--- Records shown Enclosed Below ---

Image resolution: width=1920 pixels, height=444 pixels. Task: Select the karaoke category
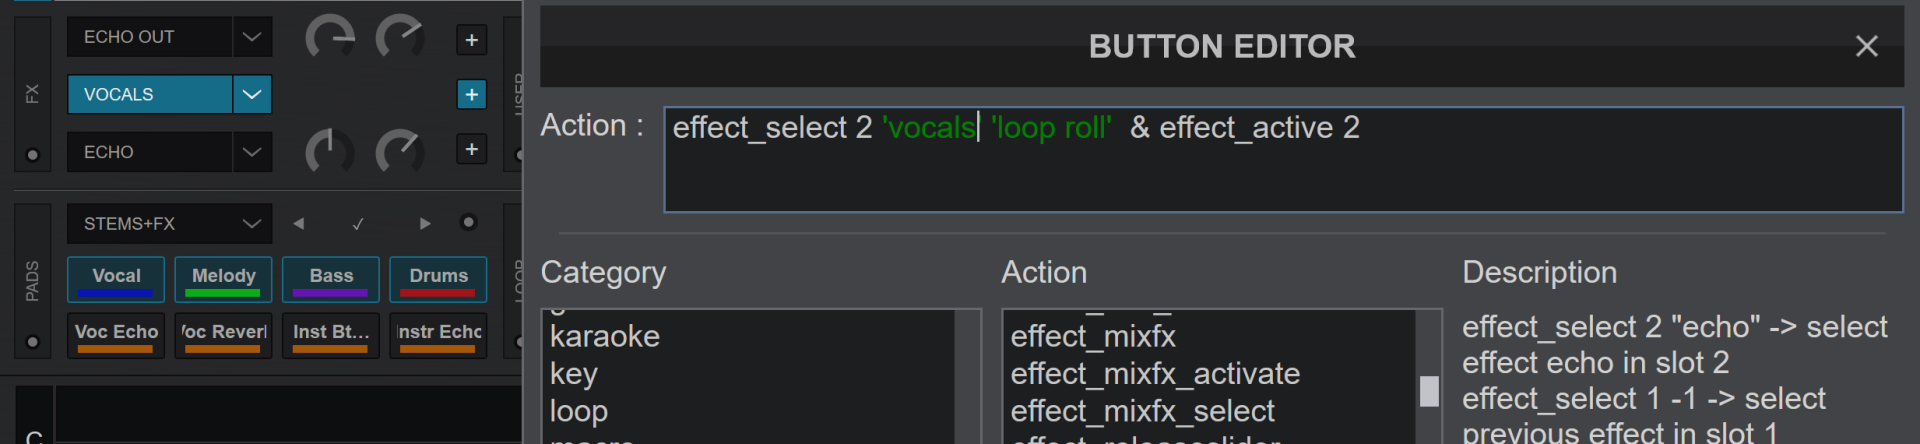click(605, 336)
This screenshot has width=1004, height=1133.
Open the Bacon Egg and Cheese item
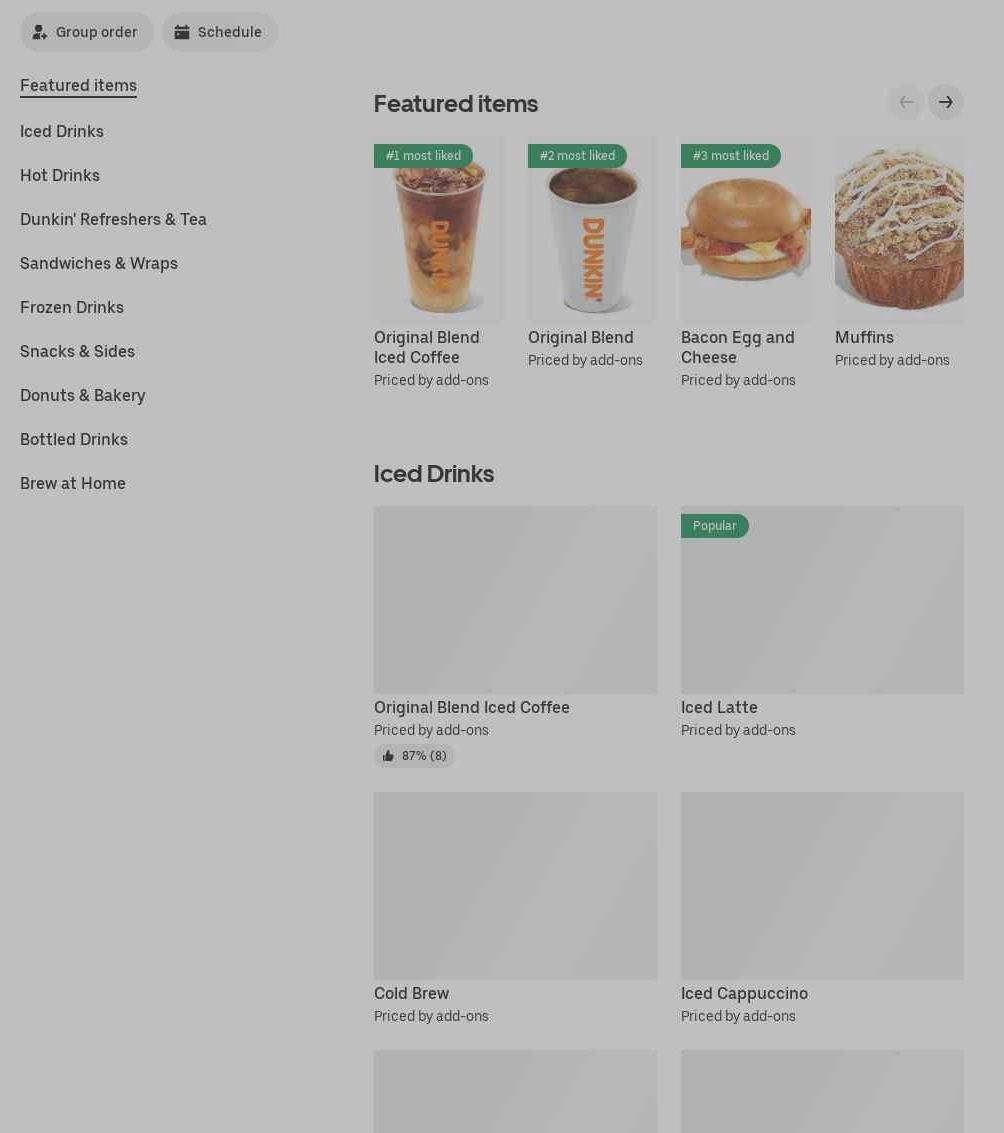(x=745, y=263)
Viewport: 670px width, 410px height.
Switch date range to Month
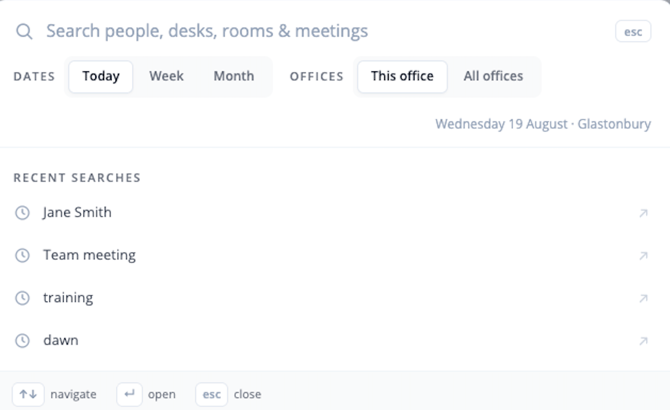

--- End of Enclosed Records shown ---
--- Records shown Enclosed Below ---

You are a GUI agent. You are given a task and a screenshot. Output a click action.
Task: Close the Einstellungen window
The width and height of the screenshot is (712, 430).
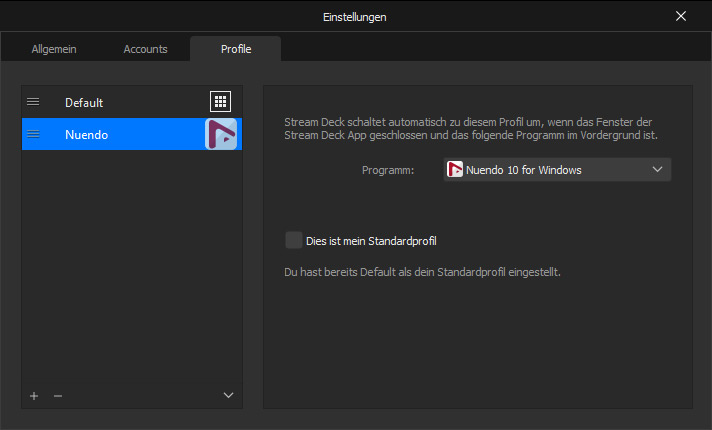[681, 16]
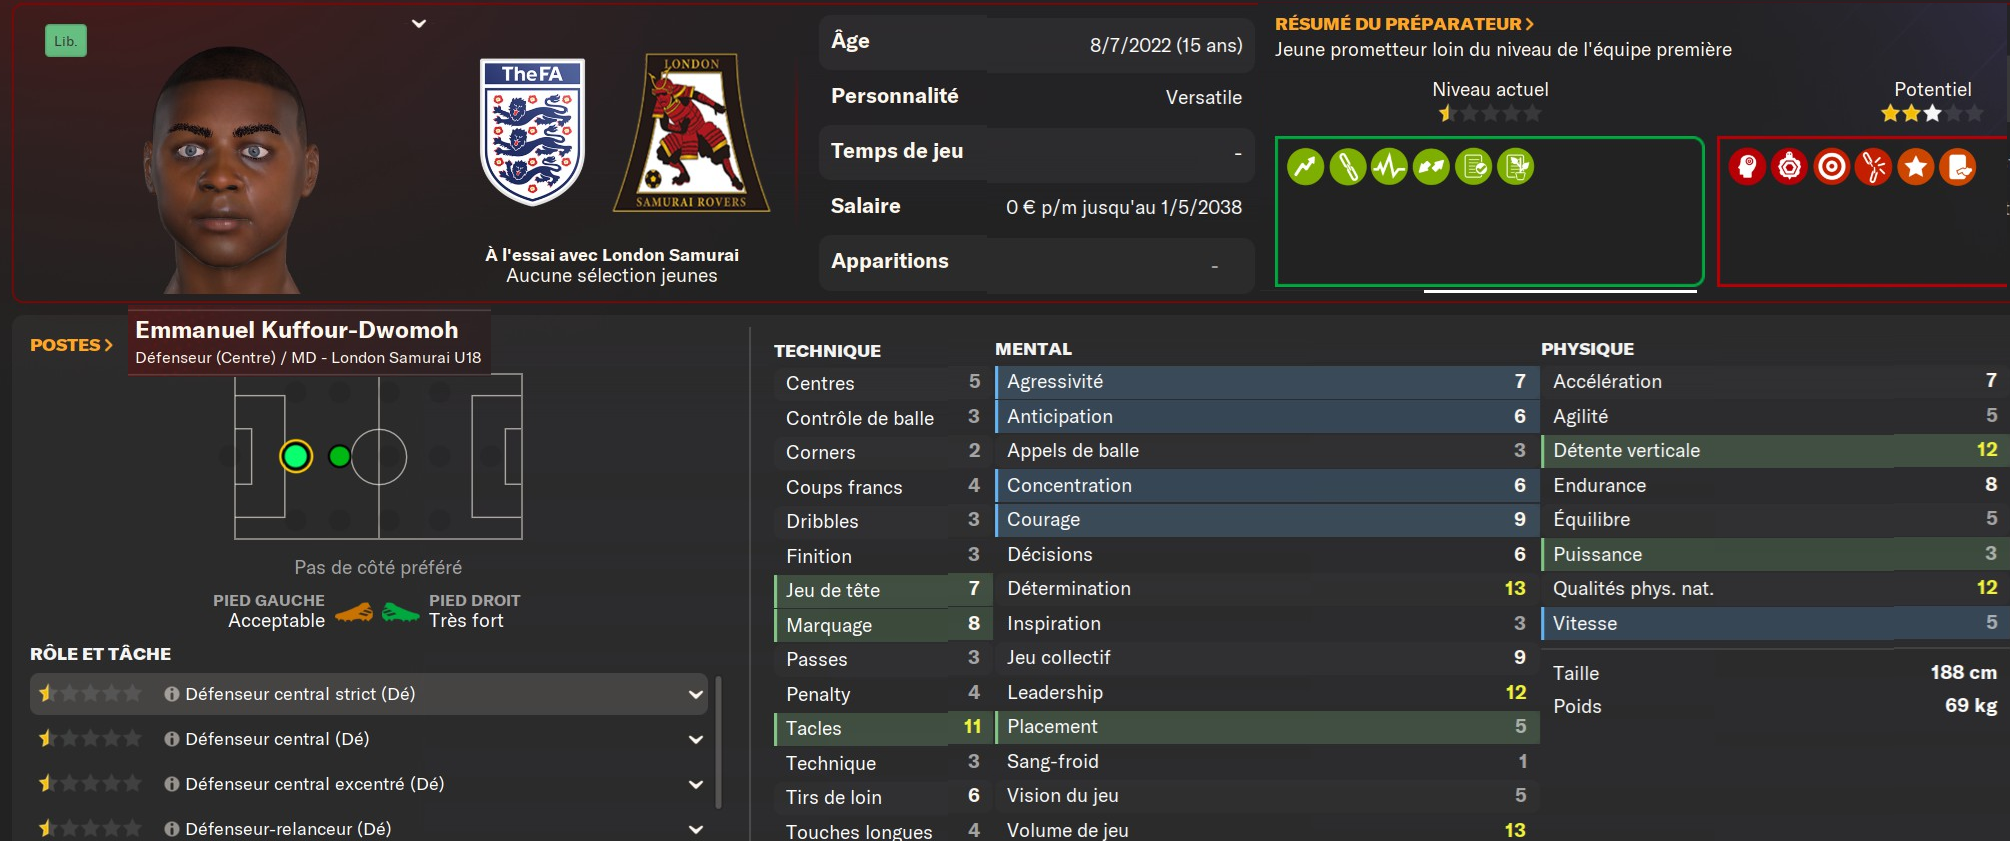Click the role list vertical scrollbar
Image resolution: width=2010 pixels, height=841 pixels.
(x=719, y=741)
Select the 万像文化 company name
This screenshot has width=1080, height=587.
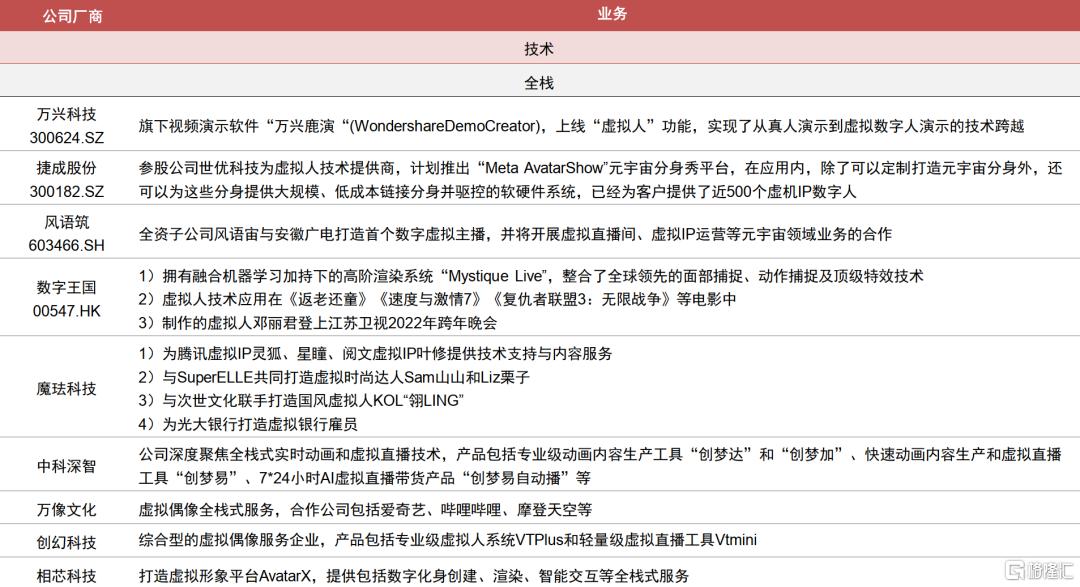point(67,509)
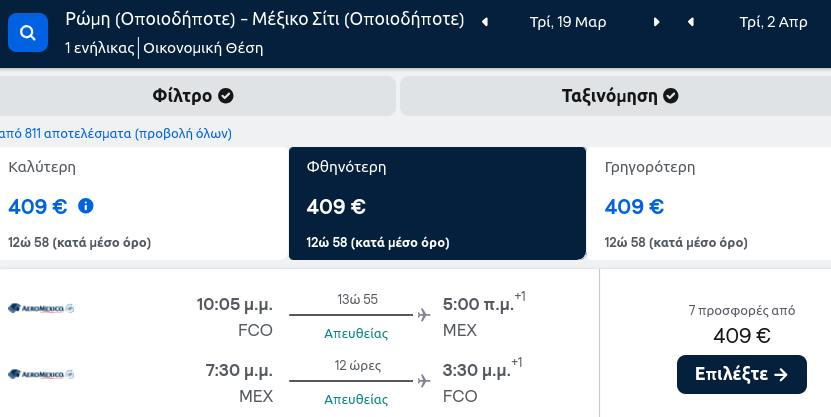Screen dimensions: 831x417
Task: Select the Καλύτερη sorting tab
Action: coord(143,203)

--- End of Enclosed Records shown ---
--- Records shown Enclosed Below ---

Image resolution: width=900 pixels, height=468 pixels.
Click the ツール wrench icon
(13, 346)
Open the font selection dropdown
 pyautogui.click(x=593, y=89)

--- End of Enclosed Records shown ---

### Task prompt
In the listing above, the required lines run from the line with "Image resolution: width=1920" through the line with "Switch date range to Month". Output exactly those lines, omitting pictures.

### Response box
Image resolution: width=1920 pixels, height=444 pixels. Task: Select the karaoke category
click(605, 336)
This screenshot has width=1004, height=1133.
Open the Bacon Egg and Cheese item
(x=745, y=263)
Viewport: 670px width, 410px height.
Switch date range to Month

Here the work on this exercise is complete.